A 100 kg gun fires a ball of 1 kg horizontally from a cliff of height 500 m. It falls on the ground at a distance of 400 m from the bottom of the cliff. Find the recoil velocity of the gun.
CBSE | Class 11 | Laws of Motion | ncert exemplar | Physics
A 100 kg gun fires a ball of 1 kg horizontally from a cliff of height 500 m. It falls on the ground at a distance of 400 m from the bottom of the cliff. Find the recoil velocity of the gun.

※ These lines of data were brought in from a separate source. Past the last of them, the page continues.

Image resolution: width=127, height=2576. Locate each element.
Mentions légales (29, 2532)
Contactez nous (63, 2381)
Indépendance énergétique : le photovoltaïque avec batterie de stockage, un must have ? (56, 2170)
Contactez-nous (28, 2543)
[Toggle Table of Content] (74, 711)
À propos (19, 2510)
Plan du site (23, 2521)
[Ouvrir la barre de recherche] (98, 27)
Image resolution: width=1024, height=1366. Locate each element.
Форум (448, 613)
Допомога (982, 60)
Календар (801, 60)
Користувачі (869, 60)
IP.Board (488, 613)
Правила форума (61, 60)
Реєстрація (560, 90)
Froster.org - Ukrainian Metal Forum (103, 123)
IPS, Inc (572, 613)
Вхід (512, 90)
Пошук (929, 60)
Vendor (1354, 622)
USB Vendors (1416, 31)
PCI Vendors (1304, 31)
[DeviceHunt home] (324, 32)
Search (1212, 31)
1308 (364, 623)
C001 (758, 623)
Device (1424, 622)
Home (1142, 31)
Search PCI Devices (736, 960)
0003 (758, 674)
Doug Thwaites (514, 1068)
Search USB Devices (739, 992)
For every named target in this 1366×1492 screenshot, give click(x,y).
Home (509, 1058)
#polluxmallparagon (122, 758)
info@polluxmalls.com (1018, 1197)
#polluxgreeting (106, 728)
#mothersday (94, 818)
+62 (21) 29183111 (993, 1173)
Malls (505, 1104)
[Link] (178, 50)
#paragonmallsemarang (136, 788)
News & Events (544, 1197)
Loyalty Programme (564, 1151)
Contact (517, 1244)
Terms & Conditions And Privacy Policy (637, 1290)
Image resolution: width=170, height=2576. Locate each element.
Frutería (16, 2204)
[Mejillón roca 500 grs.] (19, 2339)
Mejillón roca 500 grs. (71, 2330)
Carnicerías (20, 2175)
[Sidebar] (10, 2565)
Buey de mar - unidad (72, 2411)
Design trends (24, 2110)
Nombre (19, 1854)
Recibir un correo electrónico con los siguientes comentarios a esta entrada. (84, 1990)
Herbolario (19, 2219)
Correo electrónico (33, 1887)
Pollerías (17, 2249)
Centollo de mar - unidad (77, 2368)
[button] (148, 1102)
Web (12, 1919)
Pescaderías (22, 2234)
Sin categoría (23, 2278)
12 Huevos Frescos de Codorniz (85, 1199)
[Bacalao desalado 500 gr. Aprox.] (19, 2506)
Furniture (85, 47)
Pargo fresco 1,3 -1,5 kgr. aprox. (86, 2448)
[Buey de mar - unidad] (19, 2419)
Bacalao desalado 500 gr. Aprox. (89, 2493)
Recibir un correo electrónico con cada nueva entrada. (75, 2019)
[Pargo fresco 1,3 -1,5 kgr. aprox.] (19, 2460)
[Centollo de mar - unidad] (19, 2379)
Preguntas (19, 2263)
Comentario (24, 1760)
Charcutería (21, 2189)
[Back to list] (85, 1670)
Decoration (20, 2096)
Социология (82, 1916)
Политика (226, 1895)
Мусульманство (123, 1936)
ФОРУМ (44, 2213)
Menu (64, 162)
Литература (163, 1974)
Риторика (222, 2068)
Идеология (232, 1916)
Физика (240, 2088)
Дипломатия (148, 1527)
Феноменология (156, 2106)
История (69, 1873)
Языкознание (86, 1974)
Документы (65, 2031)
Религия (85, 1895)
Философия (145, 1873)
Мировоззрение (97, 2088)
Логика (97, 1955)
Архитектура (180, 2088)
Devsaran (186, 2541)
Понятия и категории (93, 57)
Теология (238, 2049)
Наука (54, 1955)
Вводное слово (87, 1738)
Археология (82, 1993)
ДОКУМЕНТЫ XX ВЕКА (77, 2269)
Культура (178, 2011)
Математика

The ball’s horizontal speed is = u m/s.

The vertical component is equal to zero.

Considering the ball’s vertical downward motion

\begin{array}{l} u=0 \\ s=h=500 \mathrm{~m} \\ g=10 \mathrm{~s} / \mathrm{m}^{2} \\ s=u t+1 / 2 \mathrm{at}^{2} \end{array}

We obtain by substituting the values.

\begin{array}{l} t^{2}=100 \\ t=10 \mathrm{sec} \end{array}
Horizontal range =10 \mathrm{u}
Which means v=40 \mathrm{~m} / \mathrm{s}

Using conservation of momentum, we can find the gun’s recoil velocity as = -40/100 m/s = -0.4 m/s, which is the inverse of the ball’s speed.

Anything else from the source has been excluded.